Two issues using VAE with multiple inputs

doctorwes commented 5 years ago

I'm trying to implement a VAE with two input vectors rather than one. The purpose is to be able to sample the first vector conditional on known values of the second. My first attempt was the following:

@inf.probmodel
def vae(k, d0, dx, dy, decoderx, decodery):
    with inf.datamodel():
        z = inf.Normal(tf.ones(k), 1,name="z")
        x = inf.Normal(decoderx(z, d0, dx), 1, name="x")
        y = inf.Deterministic(decodery(z, d0, dy), name="y")

# Neural networks for decoding and encoding
def decoderx(z, d0, dx):
    h0 = tf.keras.layers.Dense(d0, activation=tf.nn.relu)
    h1 = tf.keras.layers.Dense(dx)
    return h1(h0(z))

def decodery(z, d0, dy):
    h0 = tf.keras.layers.Dense(d0, activation=tf.nn.relu)
    h1 = tf.keras.layers.Dense(dy)
    return h1(h0(z))

def encoder(x, y, d0, k):
    hm = tf.keras.layers.Concatenate(axis=1)
    h0 = tf.keras.layers.Dense(d0, activation=tf.nn.relu)
    h1 = tf.keras.layers.Dense(2*k)
    return h1(h0(hm([x, y])))

# Q model for making inference
@inf.probmodel
def qmodel(k, d0, dx, dy, encoder):
    with inf.datamodel():
        x = inf.Normal(tf.ones(dx), 1, name="x")
        y = inf.Normal(tf.ones(dy), 1, name="y")
        print((x.shape, y.shape))
        output = encoder(x, y, d0, k)
        qz_loc = output[:, :k]
        qz_scale = tf.nn.softplus(output[:, k:]) + scale_epsilon
        qz = inf.Normal(qz_loc, qz_scale, name="z")

k = 3
d0 = 50
dx = 4
dy = 2
scale_epsilon = 1e-6

m = vae(k, d0, dx, dy, decoderx, decodery)
sample = m.prior().sample(1000)

q = qmodel(k, d0, dx, dy, encoder)
m.fit(sample, inf.inference.VI(q, epochs=10000))

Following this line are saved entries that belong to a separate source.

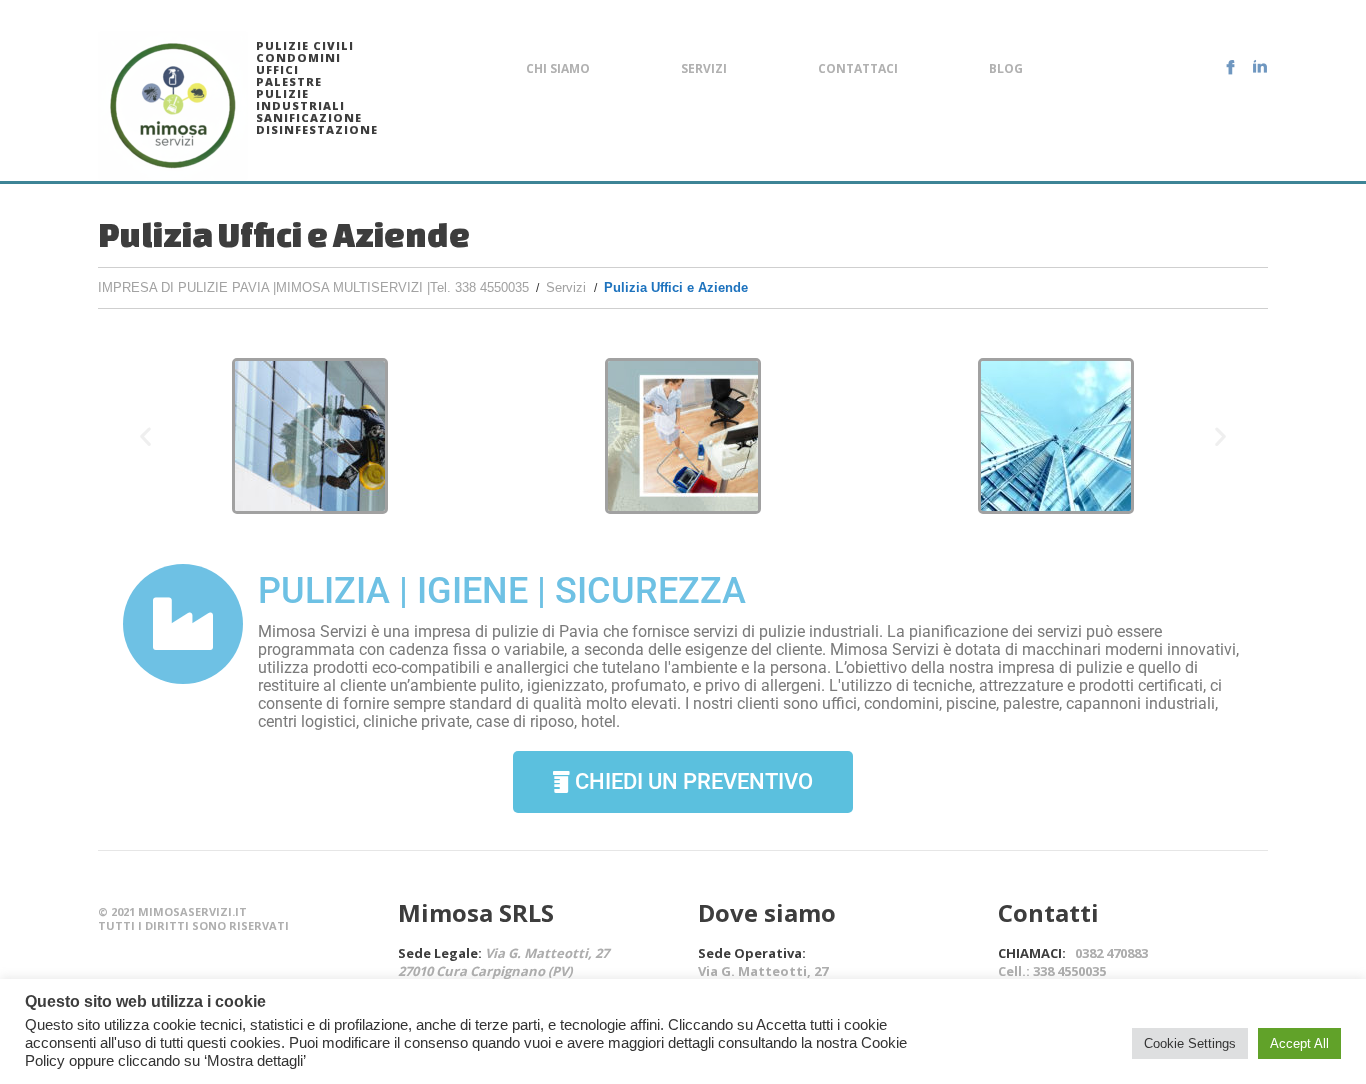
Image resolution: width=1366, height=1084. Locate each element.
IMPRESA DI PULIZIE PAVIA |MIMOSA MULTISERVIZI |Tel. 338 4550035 (313, 287)
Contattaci (858, 68)
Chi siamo (558, 68)
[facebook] (1230, 67)
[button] (145, 436)
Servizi (704, 68)
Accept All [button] (1299, 1043)
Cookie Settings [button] (1190, 1043)
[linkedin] (1260, 67)
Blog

This generates the following error:

(TensorShape([Dimension(1), Dimension(4)]), TensorShape([Dimension(1), Dimension(2)]))
(TensorShape([Dimension(1), Dimension(4)]), TensorShape([Dimension(2)]))
---------------------------------------------------------------------------
IndexError                                Traceback (most recent call last)
<ipython-input-15-48f880cfb1cd> in <module>()
----> 1 q = qmodel(k, d0, dx, dy, encoder)
      2 
      3 m.fit(sample, inf.inference.VI(q, epochs=10000))

...

/home/wkp/.conda/envs/WKPenv/lib/python3.6/site-packages/tensorflow_core/python/keras/layers/merge.py in build(self, input_shape)
    383     shape_set = set()
    384     for i in range(len(reduced_inputs_shapes)):
--> 385       del reduced_inputs_shapes[i][self.axis]
    386       shape_set.add(tuple(reduced_inputs_shapes[i]))
    387     if len(shape_set) > 1:

IndexError: list assignment index out of range

I can eliminate the error by reshaping y in the encoder function:

output = encoder(x, tf.reshape(y, (x.shape[0], y.shape[-1])), d0, k)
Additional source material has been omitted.